REQUIREMENT
Convert the part of the data that opens with the line containing "606 (682, 53)" and closes with the last line of the data into a numbered list, omitting any blank lines.

LISTED RECORDS
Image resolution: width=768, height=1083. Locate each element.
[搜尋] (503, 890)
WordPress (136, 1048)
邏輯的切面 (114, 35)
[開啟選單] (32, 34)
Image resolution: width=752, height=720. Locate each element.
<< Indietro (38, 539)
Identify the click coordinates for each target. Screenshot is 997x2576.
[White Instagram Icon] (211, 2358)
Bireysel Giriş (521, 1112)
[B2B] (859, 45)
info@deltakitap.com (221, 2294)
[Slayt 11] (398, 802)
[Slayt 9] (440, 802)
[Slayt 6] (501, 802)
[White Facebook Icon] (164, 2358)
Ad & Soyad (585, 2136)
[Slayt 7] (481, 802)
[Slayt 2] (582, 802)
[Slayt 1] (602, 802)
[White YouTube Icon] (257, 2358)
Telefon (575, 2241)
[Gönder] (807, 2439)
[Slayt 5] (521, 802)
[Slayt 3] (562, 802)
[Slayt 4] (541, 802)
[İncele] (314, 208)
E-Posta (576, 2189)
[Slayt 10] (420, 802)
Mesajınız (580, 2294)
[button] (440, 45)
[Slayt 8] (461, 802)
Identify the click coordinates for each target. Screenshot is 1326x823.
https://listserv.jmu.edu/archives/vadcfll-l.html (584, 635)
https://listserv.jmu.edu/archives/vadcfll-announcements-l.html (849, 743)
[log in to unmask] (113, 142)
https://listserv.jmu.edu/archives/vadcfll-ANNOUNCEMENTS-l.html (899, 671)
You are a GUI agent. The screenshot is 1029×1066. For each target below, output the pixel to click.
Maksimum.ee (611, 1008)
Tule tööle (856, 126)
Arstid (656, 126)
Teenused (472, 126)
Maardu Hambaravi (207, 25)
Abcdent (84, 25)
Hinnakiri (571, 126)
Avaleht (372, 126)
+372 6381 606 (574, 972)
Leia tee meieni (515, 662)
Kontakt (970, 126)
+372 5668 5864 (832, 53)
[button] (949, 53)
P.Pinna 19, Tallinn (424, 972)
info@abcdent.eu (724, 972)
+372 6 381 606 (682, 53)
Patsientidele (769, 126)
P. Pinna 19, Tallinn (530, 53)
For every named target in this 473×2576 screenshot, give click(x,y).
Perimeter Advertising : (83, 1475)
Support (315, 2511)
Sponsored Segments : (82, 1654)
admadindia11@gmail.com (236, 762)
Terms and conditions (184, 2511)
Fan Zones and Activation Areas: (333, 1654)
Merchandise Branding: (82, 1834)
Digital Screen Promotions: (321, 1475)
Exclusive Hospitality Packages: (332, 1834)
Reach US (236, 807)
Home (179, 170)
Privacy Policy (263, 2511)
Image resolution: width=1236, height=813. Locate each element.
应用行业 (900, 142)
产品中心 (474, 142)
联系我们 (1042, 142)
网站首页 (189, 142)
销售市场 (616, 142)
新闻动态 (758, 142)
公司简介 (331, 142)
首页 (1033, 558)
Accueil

TASK RESPONSE
1. +372 6 381 606 (682, 53)
2. Patsientidele (769, 126)
3. P. Pinna 19, Tallinn (530, 53)
4. For every named target in this 473×2576 screenshot, give click(x,y).
5. Perimeter Advertising : (83, 1475)
6. Support (315, 2511)
7. Sponsored Segments : (82, 1654)
8. admadindia11@gmail.com (236, 762)
9. Terms and conditions (184, 2511)
10. Fan Zones and Activation Areas: (333, 1654)
11. Merchandise Branding: (82, 1834)
12. Digital Screen Promotions: (321, 1475)
13. Exclusive Hospitality Packages: (332, 1834)
14. Reach US (236, 807)
15. Home (179, 170)
16. Privacy Policy (263, 2511)
17. Image resolution: width=1236, height=813. Locate each element.
18. 应用行业 (900, 142)
19. 产品中心 (474, 142)
20. 联系我们 (1042, 142)
21. 网站首页 (189, 142)
22. 销售市场 (616, 142)
23. 新闻动态 (758, 142)
24. 公司简介 (331, 142)
25. 首页 (1033, 558)
26. Accueil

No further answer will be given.